Complete the following:
a) Translate this sentence from the court opinion below into Spanish: "The district court dismissed and dissolved the garnishment."
b) Continue the court opinion below from its last sentence.

Article:
================================

Case ID: neb_123/html/0025-01.html
Source: Caselaw Access Project
Author: {"author": "Paine, J.", "license": "Public Domain", "url": "https://static.case.law/"}
Date Created: 2024-08-24T03:29:51.129683

Home Savings & Loan Association, appellant, v. Fred L. Carrico, appellee.
    Filed March 31, 1932.
    No. 28223.
    
      
      Perry W. Morton, George E. Hager and James E. Addie, for appellant.
    
      Stiner & Boslaugh, Carrico & Carrico and Herman G. Schroeder, contra.
    
    Heard before Goss, C. J., Rose, Dean, Good, Eberly, Day and Paine, JJ.
   Paine, J.

This is an action at law, in which the appellant seeks to reach by garnishment process the sum of approximately $1,000, allowed the appellee, Fred L. Carrico, as attorney’s fee for defending Sidney A. Trobough, an indigent defendant, in a homicide case, the same to be credited upon a deficiency judgment secured against said Carrico in a foreclosure action. The district court dismissed and dissolved the garnishment.

On October 26, 1929, the appellant secured a deficiency judgment for $2,931.15, with 10 per cent, interest, against Jennie L. Carrico and Fred L. Carrico, growing out of the foreclosure of a mortgage upon certain residence property in Adams county. Upon June 9, 1931, an execution was issued thereon, and returned by the sheriff nulla bona, and thereafter, upon the same day, a garnishee summons was issued against Adams county and placed in the hands of the sheriff, and served upon the chairman of the county board. Upon July 13, 1931, Adams county appeared by Herman G. Schroeder, its county attorney., and the appellant by James E. Addie, and in open court, before Judge J. W. James, it was stipulated as follows: “The county of Adams, Nebraska, garnishee in the above entitled cause, should not be re-, quired to answer until the final disposition of the appeal ■of Fred L. Carrico from allowance of his claim against Adams county in the sum of $1,000, for fees and services rendered by said Carrico as the attorney for the defendant in the case of State of Nebraska v. Sidney A. Trobough.”

================================

Source material:
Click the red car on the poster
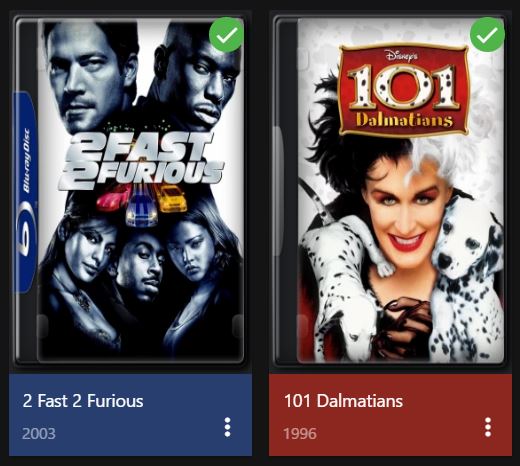520x466 pixels. 114,199
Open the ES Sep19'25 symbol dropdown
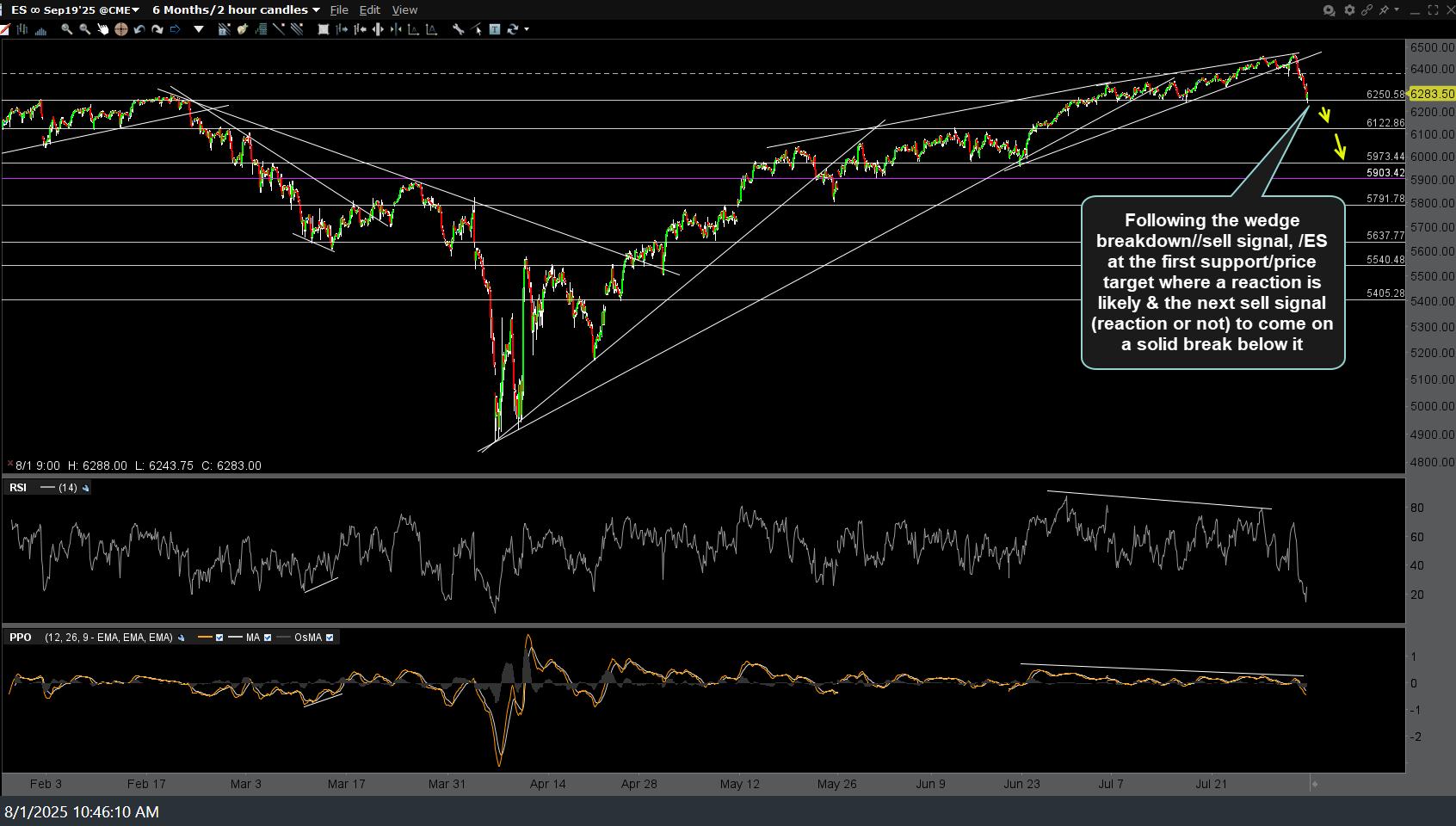1456x826 pixels. coord(136,10)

================================

Answers for the exercise:
a) El tribunal de distrito desestimó y dejó sin efecto el embargo.

b)
Upon October 17, 1931, Judge Lewis H. Blaekledge entered an order, which in effect set aside the stipulation, and gave the garnishee until October 23, 1931, to file its answer, and ordered the same set down for hearing the next day, on which day the garnishee filed its answer, admitting that it was indebted to appellee, Carrico, in the sum of $1,000, less certain taxes owed by him to Adams county. The county attorney on the same day filed a motion to dismiss and dissolve the garnishment, for the reason that said Carrico was not an officer or employee of Adams county, and the said Carrico filed a motion to quash the garnishment. On the same day, Judge Blaekledge entered the final order, in which he sustained the motion of the garnishee, Adams county, and also the motion of the judgment debtor, and directed that the garnishee be discharged from said garnishment. Within three days the appellant filed its motion for a new trial, which was overruled, and the case was appealed to this court.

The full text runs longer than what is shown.